REQUIRED ACTION:
Nothing but the lines from the one containing "Where should I" through the final line of the listing should appear in the answer, each exactly as written.

---

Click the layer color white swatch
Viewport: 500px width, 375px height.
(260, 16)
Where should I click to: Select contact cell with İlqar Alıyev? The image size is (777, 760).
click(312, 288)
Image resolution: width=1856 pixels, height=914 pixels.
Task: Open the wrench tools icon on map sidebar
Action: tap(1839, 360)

---

ANSWER TO THE EXERCISE:
Where should I click to: Select contact cell with İlqar Alıyev? The image size is (777, 760).
click(312, 288)
Image resolution: width=1856 pixels, height=914 pixels.
Task: Open the wrench tools icon on map sidebar
Action: tap(1839, 360)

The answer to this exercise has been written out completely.